What you have to do: Repeat only what runs from the line with "title (694, 173)" through the last line of the data below, both included, keeping every word as it is and leaving out the pictures.

*** Extracted information ***

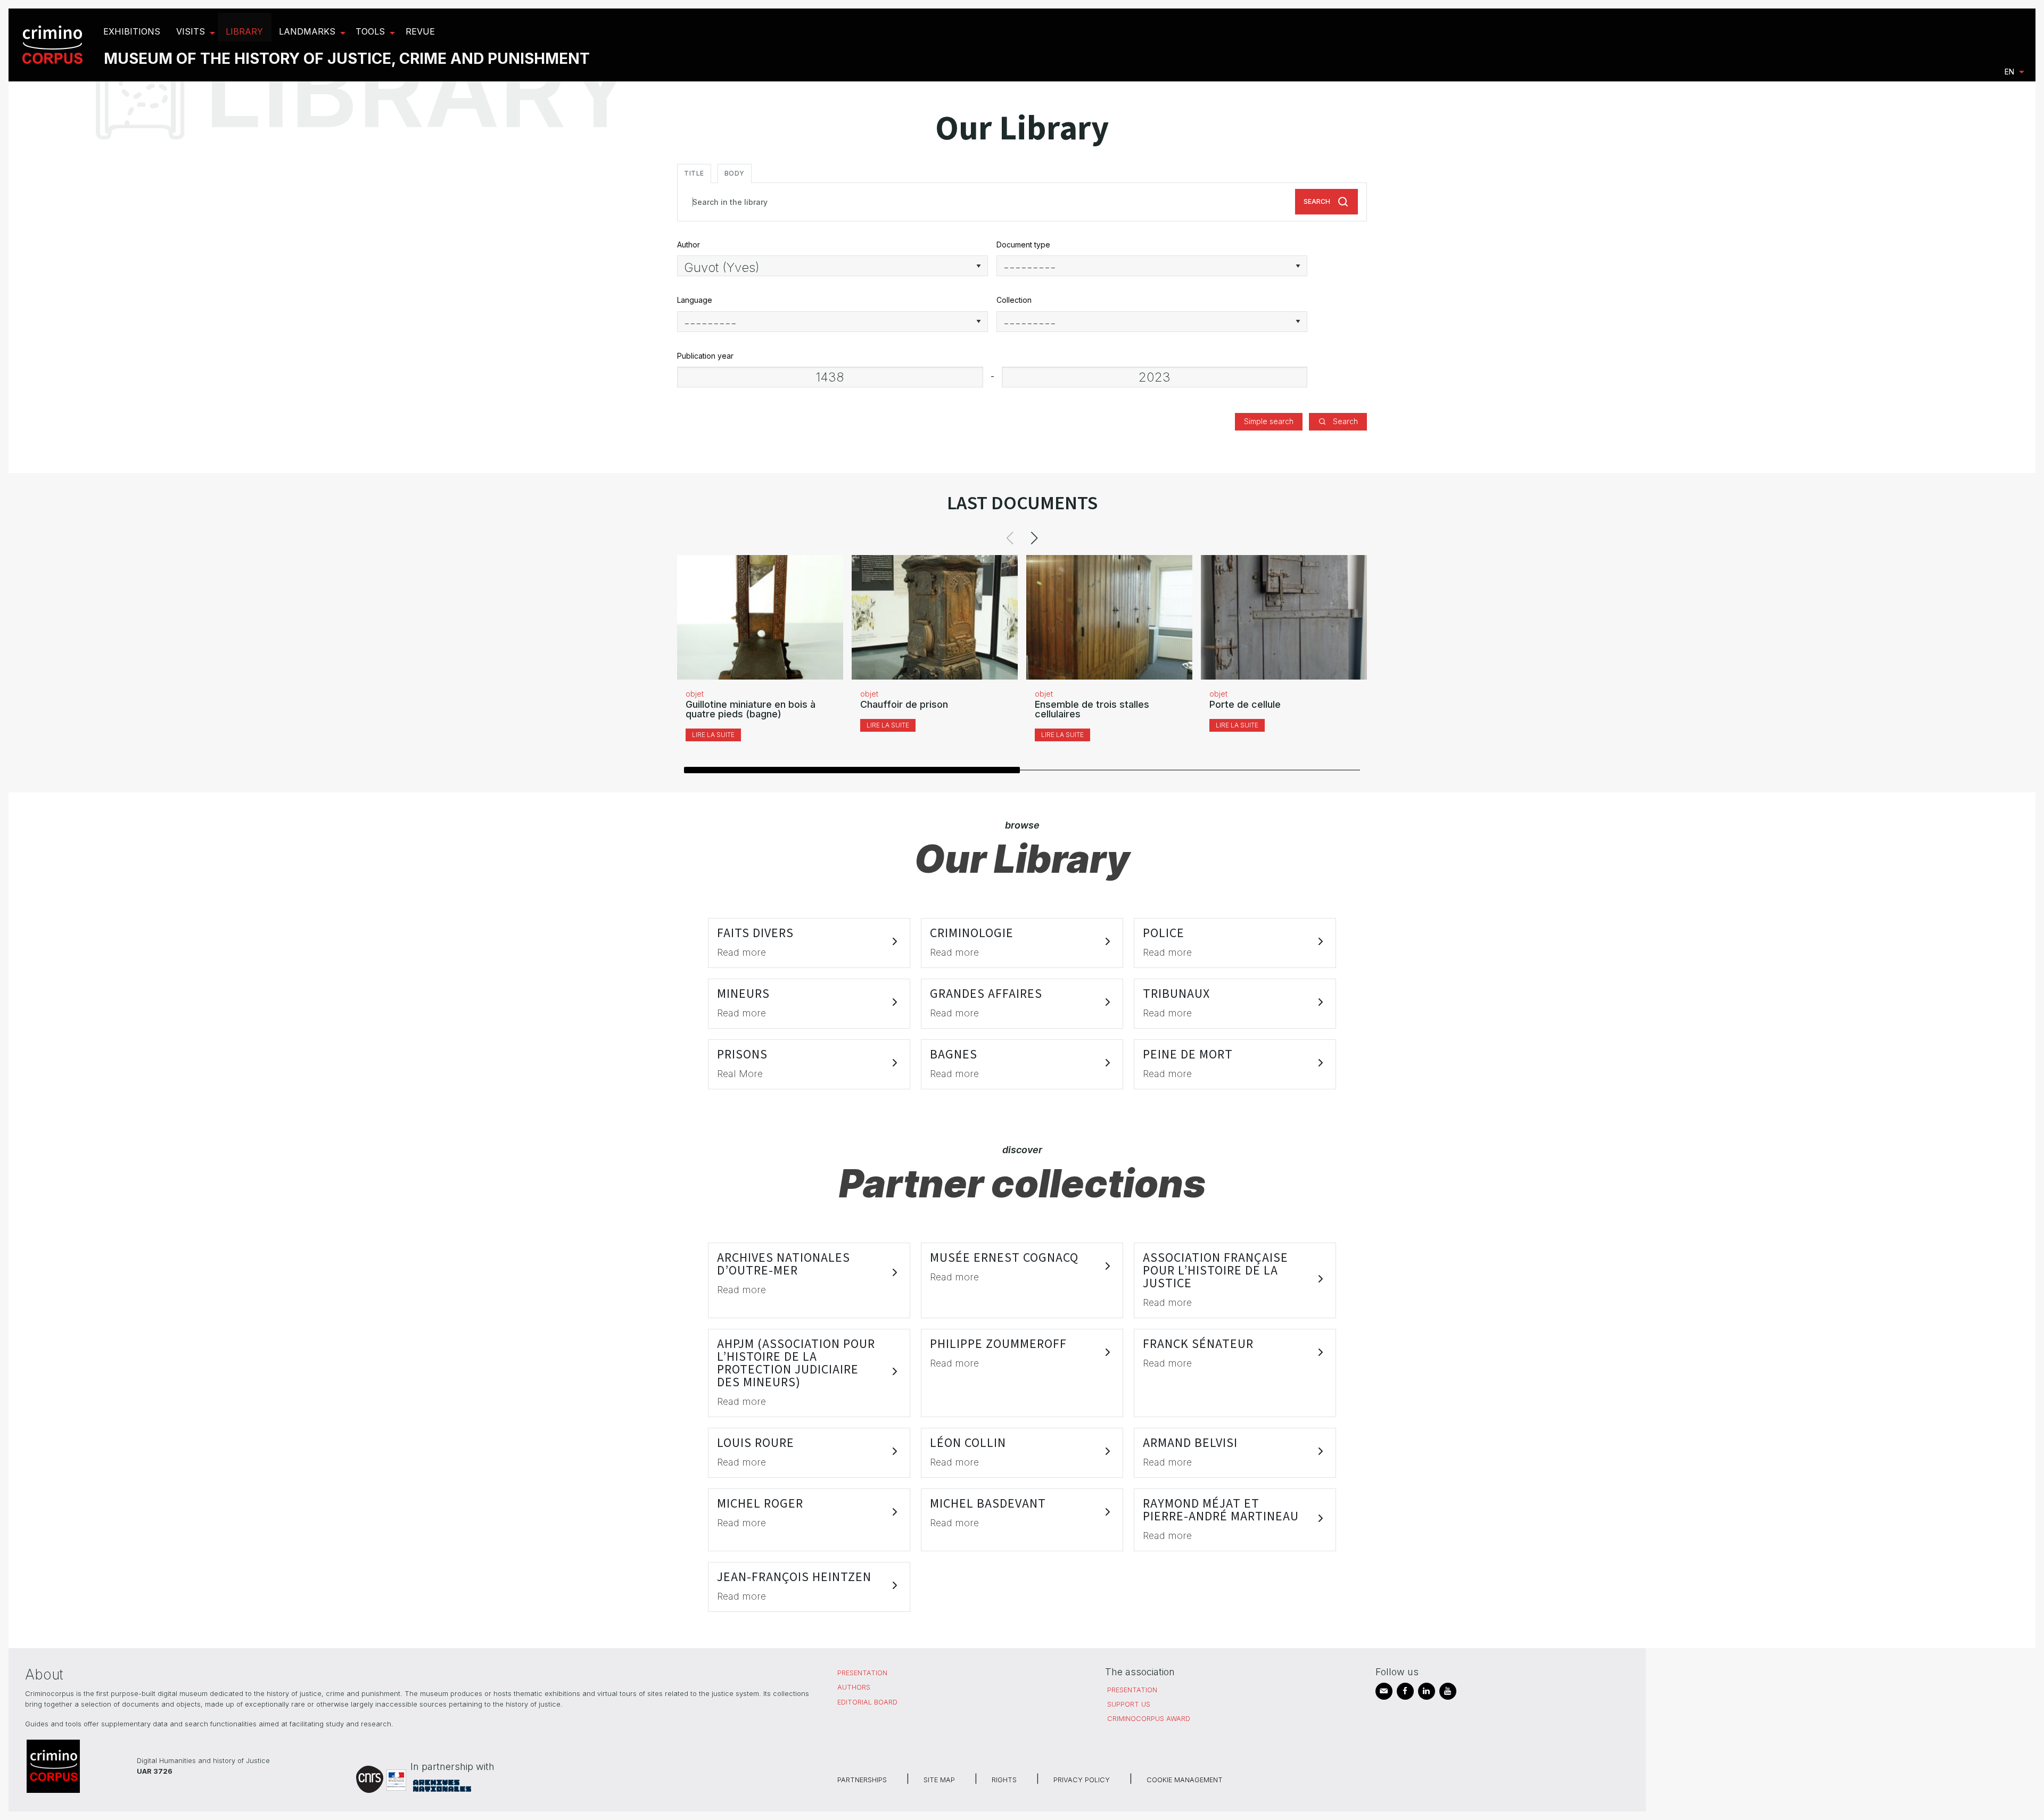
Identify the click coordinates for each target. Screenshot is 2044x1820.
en (2009, 71)
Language (694, 299)
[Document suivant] (1034, 538)
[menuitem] (54, 45)
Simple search (1268, 421)
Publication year (705, 355)
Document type (1023, 244)
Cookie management (1185, 1780)
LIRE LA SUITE (713, 735)
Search (1317, 201)
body (734, 173)
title (694, 173)
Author (688, 244)
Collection (1014, 299)
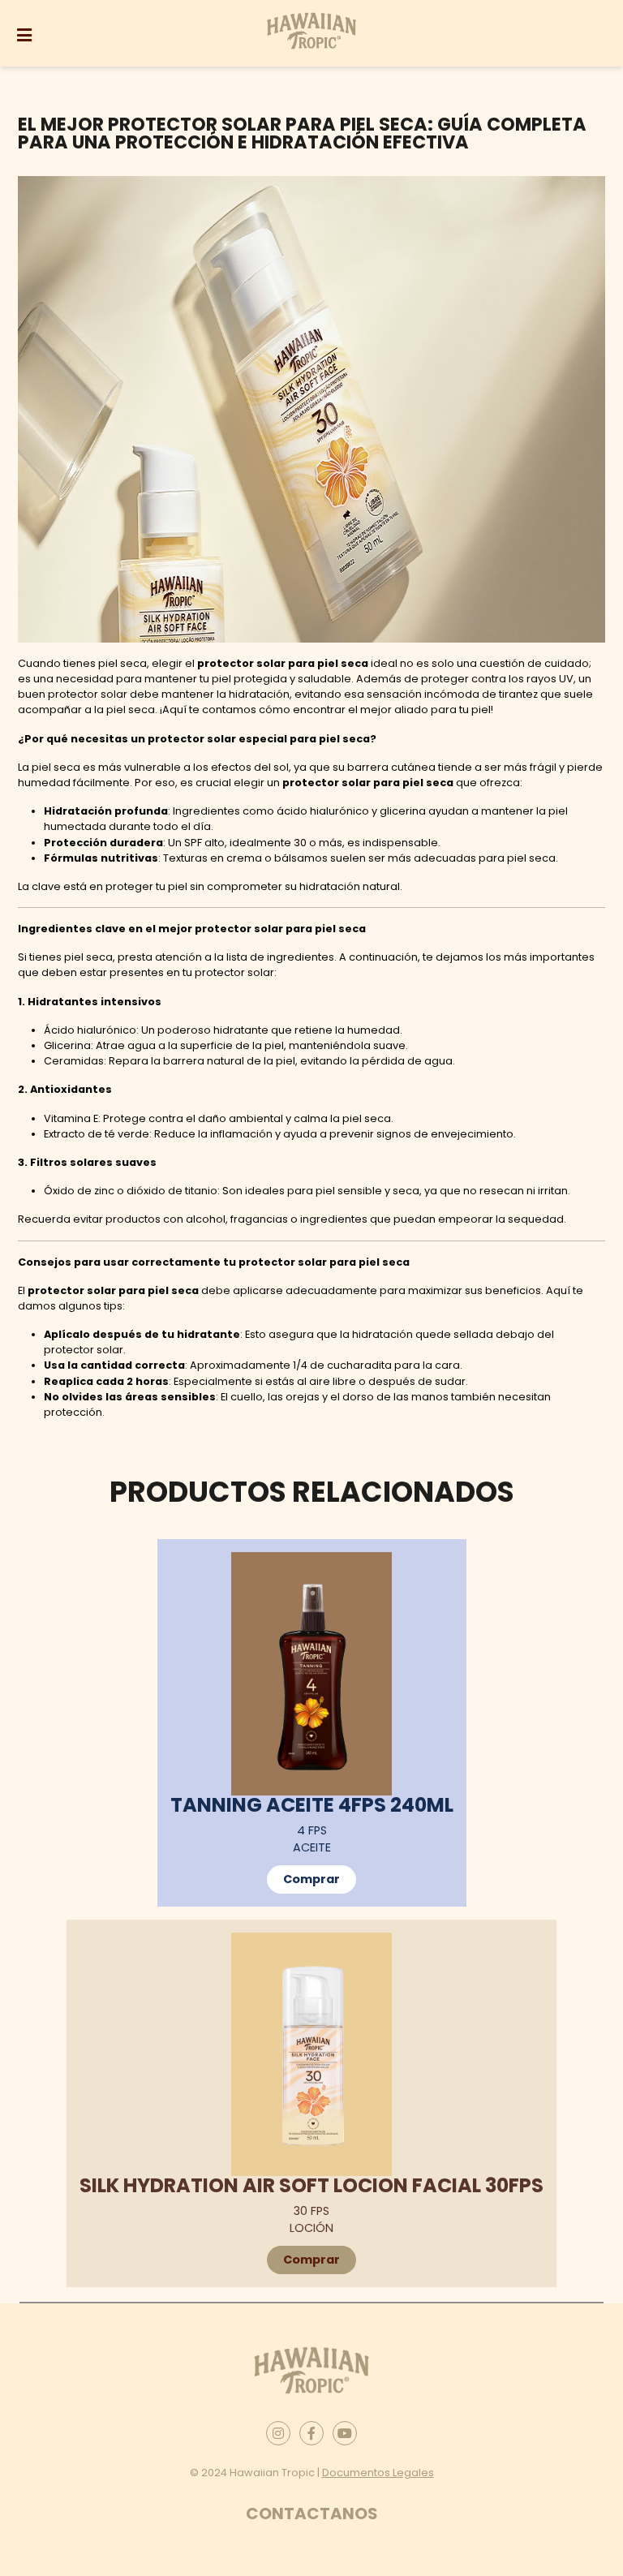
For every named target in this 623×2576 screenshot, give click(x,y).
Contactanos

*** End of Extracted information ***

Result for this exercise:
title (694, 173)
Author (688, 244)
Collection (1014, 299)
For every named target in this 623×2576 screenshot, give click(x,y).
Contactanos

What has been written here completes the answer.